The government projected as many as 270 organizations would participate in the program aiming to coordinate care for large groups of Medicare patients and reduce costs through improved efficiency.
Financial Support
Medicare will offer additional financial support to physician-owned and rural providers that want to participate to build digital health systems.
Thomas Scully, who managed Medicare under George W. Bush and is senior counsel at Alston & Bird LLP, said Medicare officials “did their level best to respond to the criticisms and get the thing rolling. I think there’s still plenty of interest out there.”
The program is modeled after integrated health systems such as the Cleveland Clinic that deliver more efficient care.

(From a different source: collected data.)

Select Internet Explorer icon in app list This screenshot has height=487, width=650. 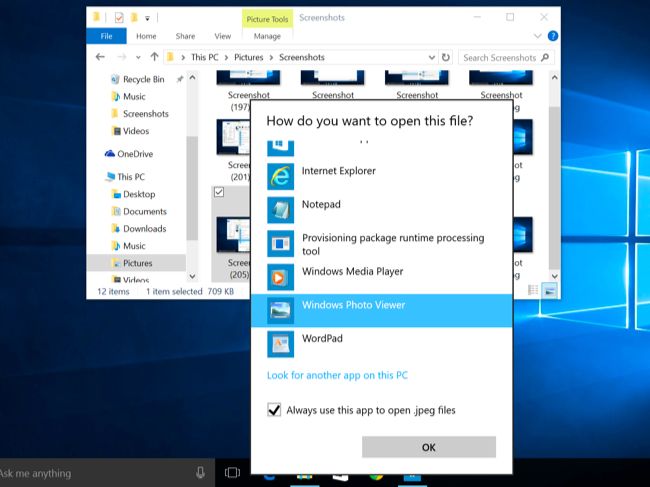coord(280,177)
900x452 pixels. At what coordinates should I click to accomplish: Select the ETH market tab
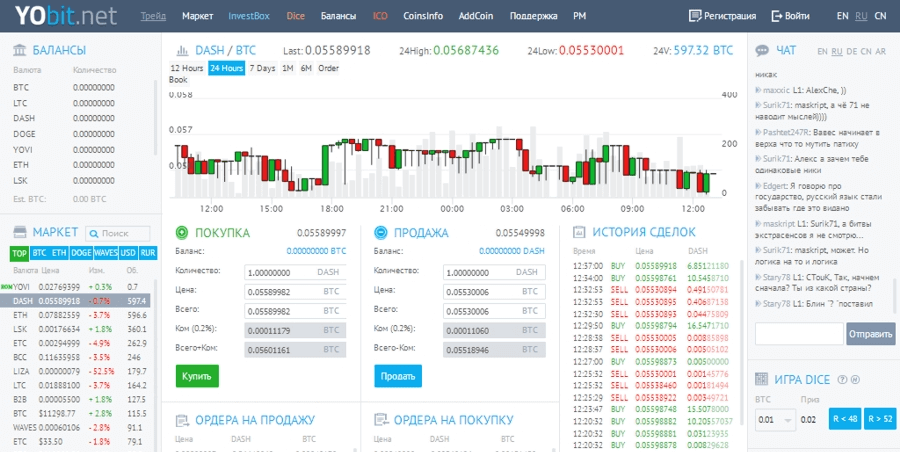pyautogui.click(x=59, y=253)
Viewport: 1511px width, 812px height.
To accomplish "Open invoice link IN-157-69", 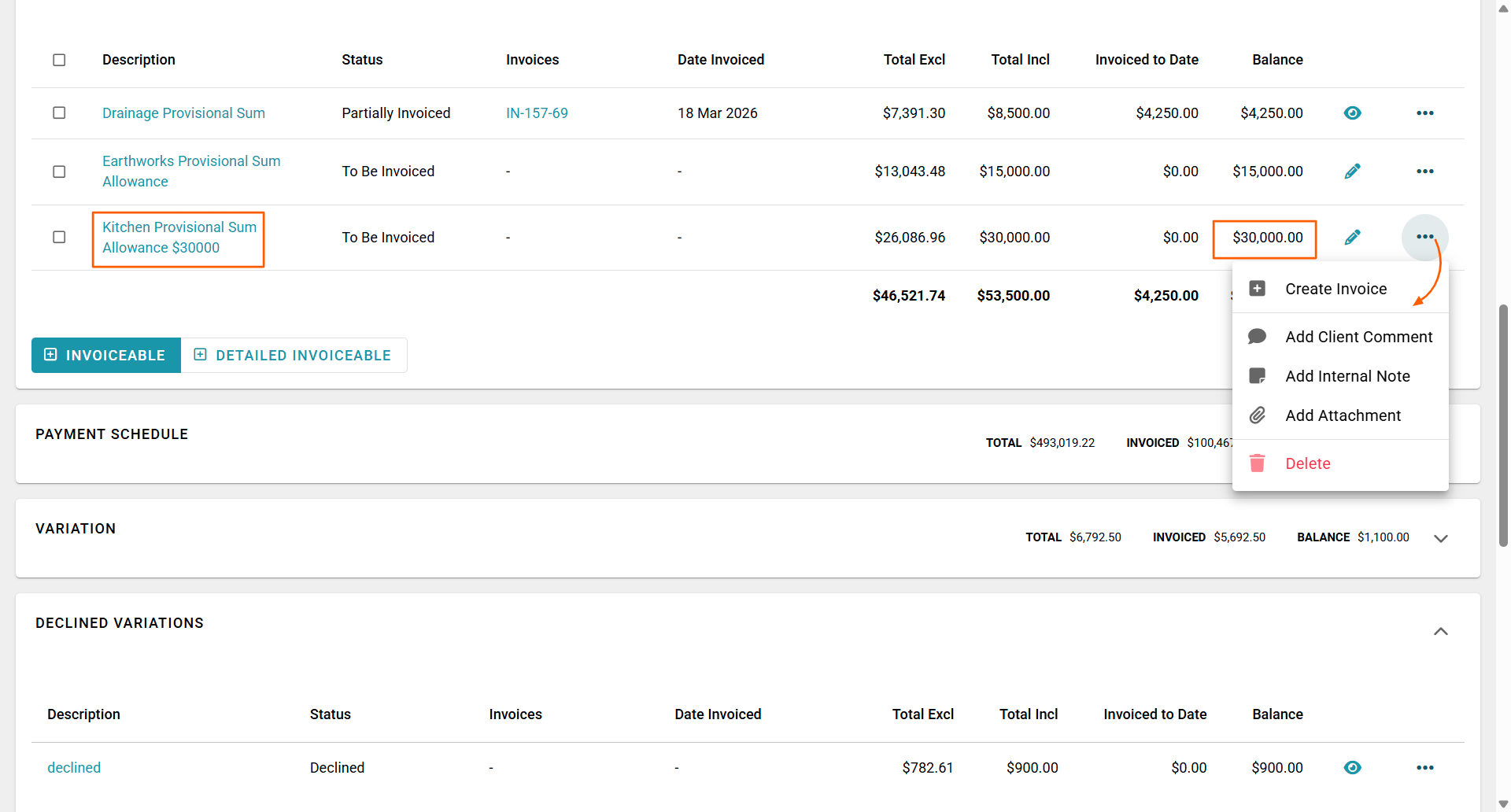I will click(x=537, y=113).
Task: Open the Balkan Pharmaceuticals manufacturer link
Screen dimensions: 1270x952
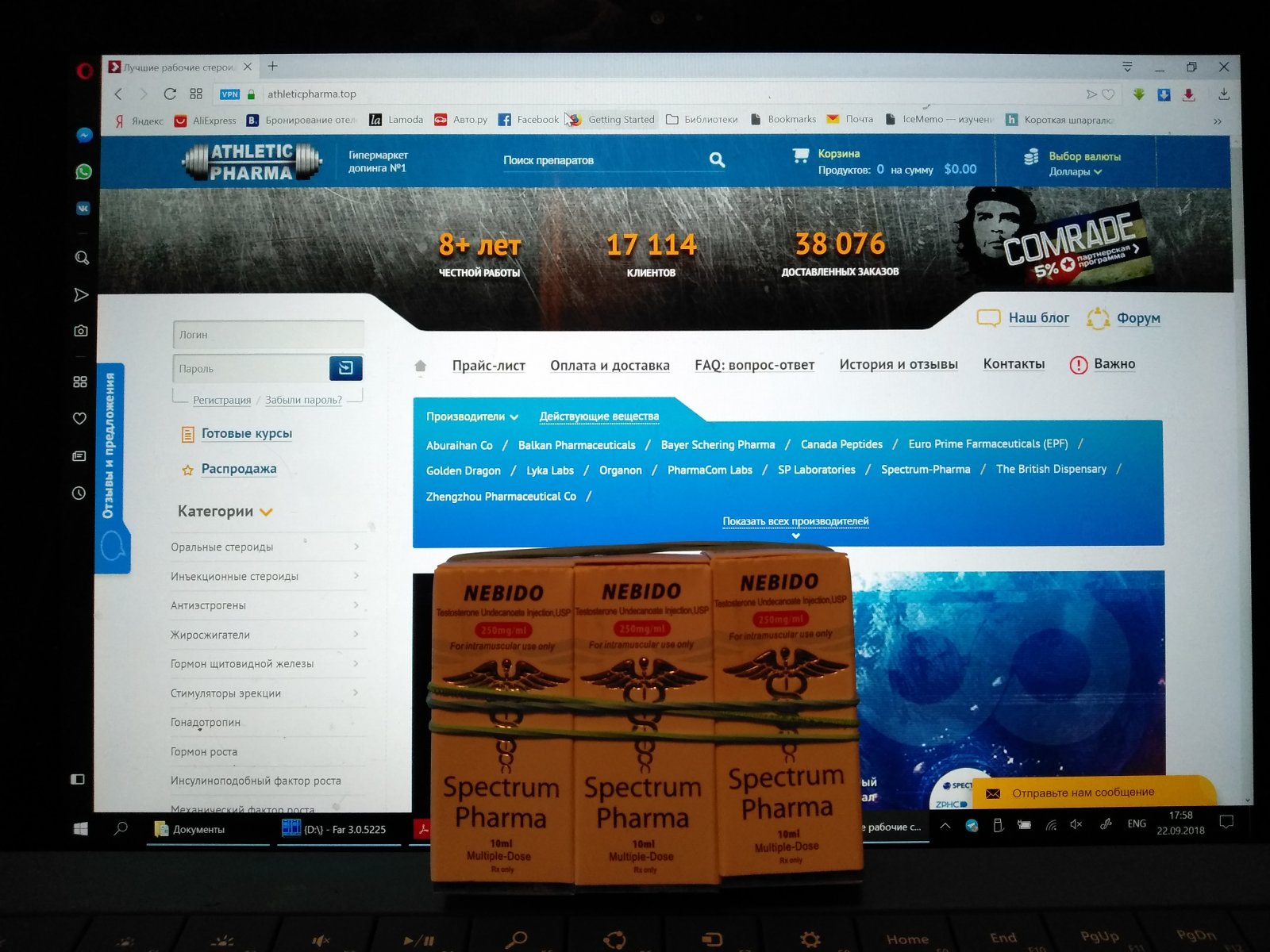Action: pyautogui.click(x=576, y=445)
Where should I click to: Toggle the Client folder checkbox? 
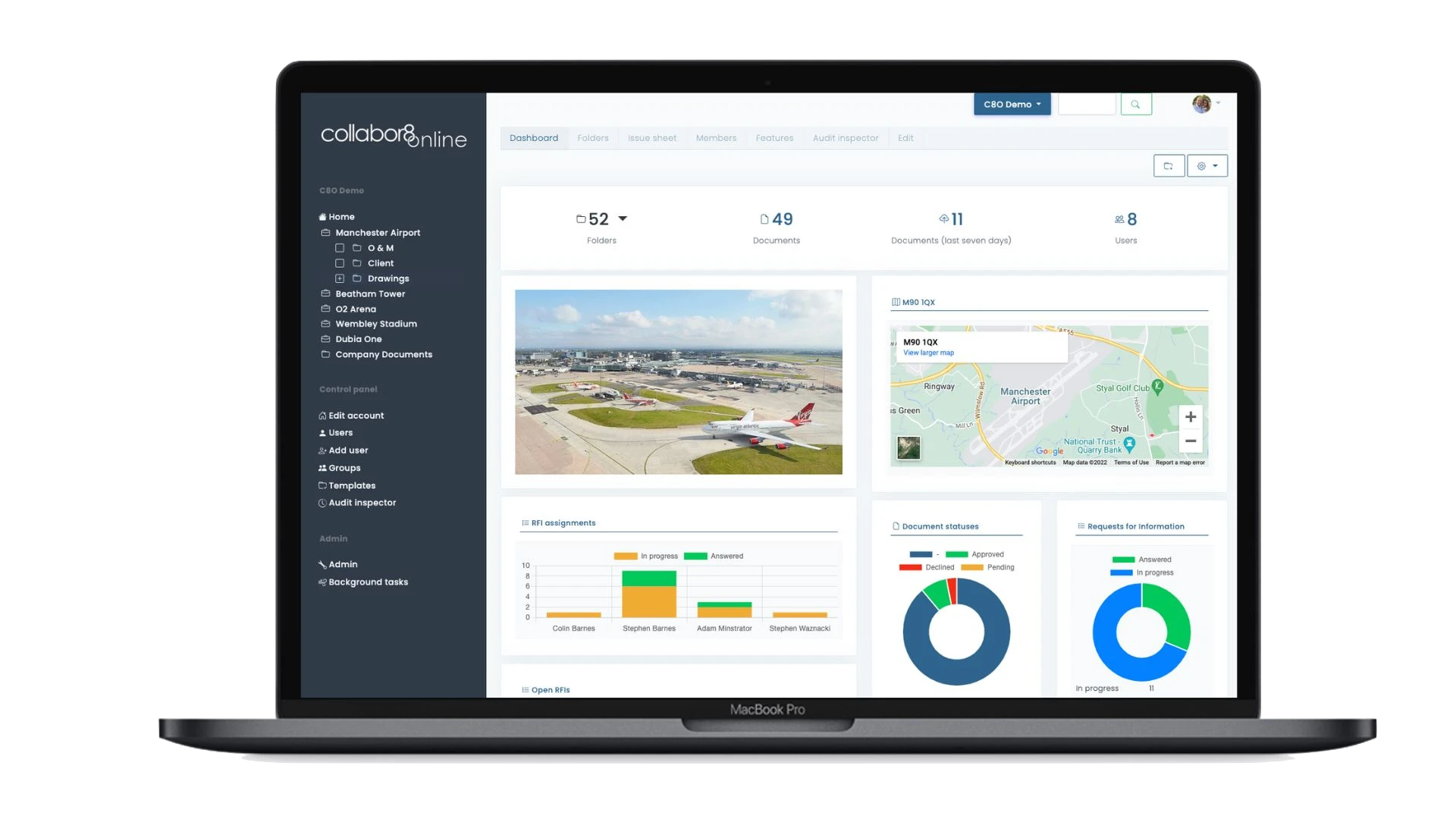point(340,263)
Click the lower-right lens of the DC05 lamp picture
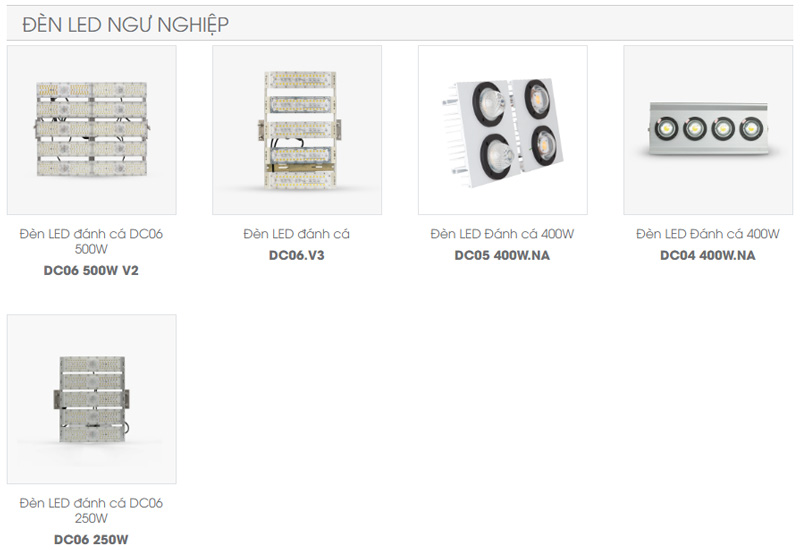800x550 pixels. tap(544, 146)
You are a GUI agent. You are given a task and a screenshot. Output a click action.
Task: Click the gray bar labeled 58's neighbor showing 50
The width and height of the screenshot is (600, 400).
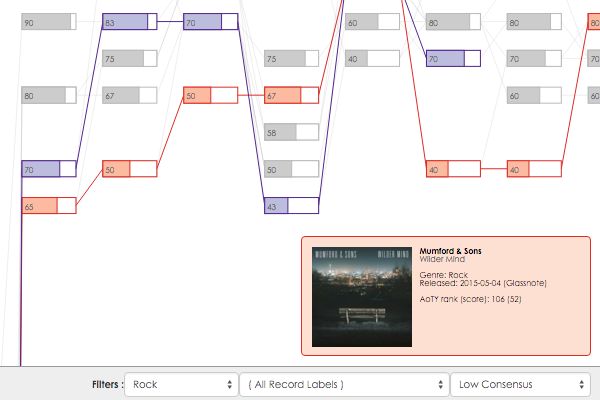[292, 169]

Those providers panned this year the proposed rules as overly prescriptive.
Hospitals complained that setting up the joint ventures as the government originally envisioned would have required as much as $11.6 million in initial investments for a 200-bed hospital.
Investor-owned hospital systems, represented by the Federation of American Hospitals, had criticized requiring antitrust reviews before companies could participate, saying it would be “a significant deterrent” to participation.
Spending Growth
The Obama administration considers the ventures essential to reducing the growth of spending for the federal health insurance program, which accounts for 15 percent of the U.S. budget and is projected to increase with the retirement of Baby Boomers and increased use of medical services.
The government would waive some antifraud statutes for qualifying groups, including laws that forbid doctors from referring patients only to hospitals and other providers with which they have financial stakes.
Insurance groups, among other critics, are concerned the creation of market providers that dominate local markets could suppress competition and drive up costs.